In the image, Errinwright clasped his hands together, pressing his knuckles against his lower lip, the platonic ideal of a scolding father.

“If you come back now, I might—might—be able to save you. Not your career. That’s gone. Forget it. Everyone down here sees that you’re working with the OPA and Mars. Everyone thinks you’ve betrayed us, and I can’t undo that. Your life and your family. That’s all I can salvage. But you have to get away from this circus you’ve started, and you have to do it now.

“Time’s short, Chrisjen. Everything important to you hangs in the balance, and I cannot help you if you don’t help yourself. Not with this.

“It’s last-chance time. Ignore me now, and the next time we talk, someone will have died.”

The message ended. She started it again, and then a third time. Her grin felt feral.

She found Bobbie in the ops deck with the pilot, Alex. They stopped talking as she came in, a question in Bobbie’s expression. Avasarala held up a finger and switched the video feed to display on the ship monitors. Errinwright came to life. On the big screens, she could see his pores and the individual hairs in his eyebrows. As he spoke, Avasarala saw Alex and Bobbie grow sober, leaning in toward the screen as if they were all at a poker table and coming to the end of a high-stakes hand.
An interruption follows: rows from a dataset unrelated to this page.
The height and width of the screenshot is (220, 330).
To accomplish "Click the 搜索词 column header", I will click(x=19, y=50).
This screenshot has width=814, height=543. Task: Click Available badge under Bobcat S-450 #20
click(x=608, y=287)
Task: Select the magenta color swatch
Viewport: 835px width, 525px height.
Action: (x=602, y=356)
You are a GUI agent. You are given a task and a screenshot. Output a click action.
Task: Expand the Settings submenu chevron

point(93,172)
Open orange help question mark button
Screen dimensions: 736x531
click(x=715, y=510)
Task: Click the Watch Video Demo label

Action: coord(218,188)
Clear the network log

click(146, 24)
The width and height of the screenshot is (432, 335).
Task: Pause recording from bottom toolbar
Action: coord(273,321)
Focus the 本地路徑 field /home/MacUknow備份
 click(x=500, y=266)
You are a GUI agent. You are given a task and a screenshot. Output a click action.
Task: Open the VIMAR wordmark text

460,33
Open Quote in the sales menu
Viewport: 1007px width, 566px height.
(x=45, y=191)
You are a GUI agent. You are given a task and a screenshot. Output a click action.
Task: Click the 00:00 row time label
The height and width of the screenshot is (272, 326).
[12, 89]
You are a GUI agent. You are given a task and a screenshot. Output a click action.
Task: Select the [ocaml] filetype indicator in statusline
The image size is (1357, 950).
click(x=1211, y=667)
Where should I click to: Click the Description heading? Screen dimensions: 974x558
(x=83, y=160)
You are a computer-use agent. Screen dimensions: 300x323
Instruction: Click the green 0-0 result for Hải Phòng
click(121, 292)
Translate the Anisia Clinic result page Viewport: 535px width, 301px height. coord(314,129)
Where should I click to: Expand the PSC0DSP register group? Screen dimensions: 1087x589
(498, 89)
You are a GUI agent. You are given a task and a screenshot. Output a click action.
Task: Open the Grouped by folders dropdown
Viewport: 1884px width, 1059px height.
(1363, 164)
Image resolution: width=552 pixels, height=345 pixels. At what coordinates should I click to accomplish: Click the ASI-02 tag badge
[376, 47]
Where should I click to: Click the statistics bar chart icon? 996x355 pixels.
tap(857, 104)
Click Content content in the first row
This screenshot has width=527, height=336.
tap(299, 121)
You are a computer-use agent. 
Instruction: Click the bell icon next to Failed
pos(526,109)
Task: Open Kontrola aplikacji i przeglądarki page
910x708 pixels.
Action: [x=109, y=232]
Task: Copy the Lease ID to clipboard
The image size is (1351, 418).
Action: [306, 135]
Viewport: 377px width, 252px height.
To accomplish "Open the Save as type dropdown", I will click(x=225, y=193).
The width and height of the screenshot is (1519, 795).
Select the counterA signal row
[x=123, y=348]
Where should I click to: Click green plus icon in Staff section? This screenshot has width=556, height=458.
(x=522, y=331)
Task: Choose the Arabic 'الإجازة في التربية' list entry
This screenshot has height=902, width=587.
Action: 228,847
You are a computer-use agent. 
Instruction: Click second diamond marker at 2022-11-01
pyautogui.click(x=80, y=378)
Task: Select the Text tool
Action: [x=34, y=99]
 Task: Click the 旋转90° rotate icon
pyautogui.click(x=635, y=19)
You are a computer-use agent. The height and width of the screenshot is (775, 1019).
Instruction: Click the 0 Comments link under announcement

“All right,” Bobbie said. “What do we do?”

“We break out the f**king champagne,” Avasarala said. “What did he just tell us? There is nothing in that message. Nothing. He is walking around his words like they’ve got poisoned spikes on them. And what’s he got? Threats. No one makes threats.”

“Wait,” Alex said. “That was a good sign?”

“That was excellent,” Avasarala said, and then something else, something small, fell into place in the back of her mind and she started laughing and cursing at the same time.

“What? What is it?”

“‘If life transcends death, then I will seek for you there. If not, then there too,’” she said. “It’s a f**king haiku. That man has a one-track mind and one train on it. Poetry. Save me from poetry.”